On cross-examination, Diane conceded that some of the documentary items, like passports, belonged to her husband and children. The attorney contrasted this concession with an earlier statement in an affidavit where Diane had alleged that “all the contents” of the box were “exclusively hers.” She explained that she gathered and placed the documents in the box that were important to her.

Diane’s brother described how he and his siblings divided his parents’ jewelry and gold coins. He testified that Diane received about 100 coins from her father. Significantly, this testimony contrasted with a statement in his earlier-filed affidavit that Diane had received about “30 gold coins – mostly Krugerrands.” The brother did not know if the coins in the box were the same ones that Diane received from her father.

The judgment creditors called Douglas as a witness. Douglas was questioned about the fact that many assets, such as a Toyota Camry, were titled in his wife’s name to keep him judgment proof.

By a corrected order on the motion to quash, the circuit court divided the disputed property. The court focused on the conflict between the brother’s hearing testimony and his earlier affidavit to conclude that Diane inherited only 30 gold Krugerrands from her father. The court ruled that the remaining gold coins in the box and $300 cash would go to the judgment creditors towards satisfying their judgment.

Diane contends that the circuit court mistakenly placed the burden of proof on her to establish her exclusive ownership of the coins and cash. However, on appeal Diane cannot attack the trial court’s allocation of the burden of proof because she invited any error. The hearing began with Diane’s attorney acknowledging that Diane bore the burden to prove that she was the owner of the disputed property:

If I may proceed, Your Honor, I believe that we have the burden of proving that, by a preponderance of evidence, that Mrs. Bender owns the contents of the box, so I think it would be appropriate for me to proceed first.

-3- Under the invited error doctrine, a party may not make or invite error at trial and then take advantage of that error on appeal. Franklin v. State, 275 So. 3d 192, 195 (Fla. 4th DCA 2019). “This doctrine holds true whether the error was invited solely by appellant’s counsel being unaware of the governing law, or jointly by appellant and his opponent.” Alexander v. Quail Pointe II Condo., 170 So. 3d 817, 822 (Fla. 5th DCA 2015) (citations omitted). “The fault should not be laid upon the trial judge; rather, it must be placed upon [the attorneys] who led the court into error.” Id. (quoting Keller Indus., Inc. v. Morgart, 412 So. 2d 950, 951 (Fla. 5th DCA 1982)).
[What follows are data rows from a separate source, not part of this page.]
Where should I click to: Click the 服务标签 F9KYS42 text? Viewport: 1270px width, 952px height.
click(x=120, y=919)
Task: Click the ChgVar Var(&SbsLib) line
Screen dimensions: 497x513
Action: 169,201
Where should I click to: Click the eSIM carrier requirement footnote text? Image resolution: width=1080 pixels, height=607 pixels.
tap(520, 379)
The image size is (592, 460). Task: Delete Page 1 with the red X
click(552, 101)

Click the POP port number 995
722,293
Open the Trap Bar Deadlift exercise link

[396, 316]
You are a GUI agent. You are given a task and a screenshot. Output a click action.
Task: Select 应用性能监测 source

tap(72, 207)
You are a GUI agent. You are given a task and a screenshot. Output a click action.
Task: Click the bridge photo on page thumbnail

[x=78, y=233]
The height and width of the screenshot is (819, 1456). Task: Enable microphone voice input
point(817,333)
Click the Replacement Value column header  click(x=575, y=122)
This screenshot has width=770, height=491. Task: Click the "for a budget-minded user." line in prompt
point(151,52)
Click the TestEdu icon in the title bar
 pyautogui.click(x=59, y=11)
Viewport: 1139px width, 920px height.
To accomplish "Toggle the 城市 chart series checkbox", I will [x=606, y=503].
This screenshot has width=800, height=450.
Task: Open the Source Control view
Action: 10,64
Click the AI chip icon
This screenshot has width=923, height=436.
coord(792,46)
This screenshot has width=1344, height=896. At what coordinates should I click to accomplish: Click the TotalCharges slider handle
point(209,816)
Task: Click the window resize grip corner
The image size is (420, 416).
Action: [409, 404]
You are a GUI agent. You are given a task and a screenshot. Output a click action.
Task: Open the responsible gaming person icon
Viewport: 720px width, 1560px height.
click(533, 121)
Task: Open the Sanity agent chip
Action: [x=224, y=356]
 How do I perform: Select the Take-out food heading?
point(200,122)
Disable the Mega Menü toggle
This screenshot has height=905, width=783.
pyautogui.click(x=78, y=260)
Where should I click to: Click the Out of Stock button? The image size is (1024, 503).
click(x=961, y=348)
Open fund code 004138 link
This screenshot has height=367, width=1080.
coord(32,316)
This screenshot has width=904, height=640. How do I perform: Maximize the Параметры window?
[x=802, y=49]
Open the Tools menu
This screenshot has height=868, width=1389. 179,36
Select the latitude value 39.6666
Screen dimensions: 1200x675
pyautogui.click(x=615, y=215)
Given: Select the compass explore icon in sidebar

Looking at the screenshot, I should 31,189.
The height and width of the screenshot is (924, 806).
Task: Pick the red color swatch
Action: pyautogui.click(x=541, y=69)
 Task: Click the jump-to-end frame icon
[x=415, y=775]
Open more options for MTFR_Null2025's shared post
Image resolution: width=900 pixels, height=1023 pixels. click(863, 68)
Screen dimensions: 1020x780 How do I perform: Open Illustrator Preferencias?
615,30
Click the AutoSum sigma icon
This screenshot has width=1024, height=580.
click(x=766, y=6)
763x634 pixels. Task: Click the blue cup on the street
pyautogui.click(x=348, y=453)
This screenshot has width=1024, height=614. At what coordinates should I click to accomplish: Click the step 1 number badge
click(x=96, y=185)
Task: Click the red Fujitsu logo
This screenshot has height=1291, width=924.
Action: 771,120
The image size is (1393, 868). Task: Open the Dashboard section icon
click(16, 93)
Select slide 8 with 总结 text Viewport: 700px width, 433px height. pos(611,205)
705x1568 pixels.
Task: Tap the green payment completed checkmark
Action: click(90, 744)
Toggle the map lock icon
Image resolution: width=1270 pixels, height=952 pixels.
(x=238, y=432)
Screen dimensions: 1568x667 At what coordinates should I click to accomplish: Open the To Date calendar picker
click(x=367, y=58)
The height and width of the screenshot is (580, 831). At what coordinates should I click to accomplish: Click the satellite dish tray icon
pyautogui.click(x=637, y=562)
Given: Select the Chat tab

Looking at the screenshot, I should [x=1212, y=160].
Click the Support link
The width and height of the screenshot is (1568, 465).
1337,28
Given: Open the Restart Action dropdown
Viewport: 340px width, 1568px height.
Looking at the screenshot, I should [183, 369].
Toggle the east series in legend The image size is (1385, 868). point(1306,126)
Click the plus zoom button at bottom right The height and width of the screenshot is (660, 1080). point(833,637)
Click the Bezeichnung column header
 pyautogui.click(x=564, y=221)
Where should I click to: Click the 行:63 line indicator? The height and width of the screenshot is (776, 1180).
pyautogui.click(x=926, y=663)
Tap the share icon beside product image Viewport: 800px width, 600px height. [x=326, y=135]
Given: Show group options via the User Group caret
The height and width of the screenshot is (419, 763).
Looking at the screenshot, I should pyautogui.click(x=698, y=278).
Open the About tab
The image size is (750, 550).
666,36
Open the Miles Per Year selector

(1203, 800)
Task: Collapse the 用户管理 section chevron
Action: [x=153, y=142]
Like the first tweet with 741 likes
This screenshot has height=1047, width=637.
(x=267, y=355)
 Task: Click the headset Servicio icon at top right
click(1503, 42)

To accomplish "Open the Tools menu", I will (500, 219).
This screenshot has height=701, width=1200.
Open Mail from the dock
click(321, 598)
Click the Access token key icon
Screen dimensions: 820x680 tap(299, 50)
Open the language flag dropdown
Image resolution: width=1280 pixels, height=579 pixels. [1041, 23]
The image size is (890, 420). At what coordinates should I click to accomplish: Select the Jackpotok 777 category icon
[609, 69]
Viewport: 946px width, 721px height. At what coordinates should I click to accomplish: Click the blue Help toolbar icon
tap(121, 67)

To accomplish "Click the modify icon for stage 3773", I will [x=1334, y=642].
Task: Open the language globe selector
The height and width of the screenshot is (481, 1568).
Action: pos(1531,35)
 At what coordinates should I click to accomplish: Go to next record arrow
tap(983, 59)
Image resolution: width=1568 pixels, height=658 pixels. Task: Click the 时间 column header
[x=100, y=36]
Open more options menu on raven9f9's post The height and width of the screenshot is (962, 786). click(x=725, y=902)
Diane argues that “[t]here is not a single shred of evidence that [Douglas Bender] owned any of the safety deposit box contents.” However, within the procedural framework of the proceeding where she agreed that she had the burden of proof to establish her ownership of the coins, her evidence fell short. In a non-jury proceeding, the trial court has the “superior vantage point in assessing the credibility of witnesses.” See Porter v.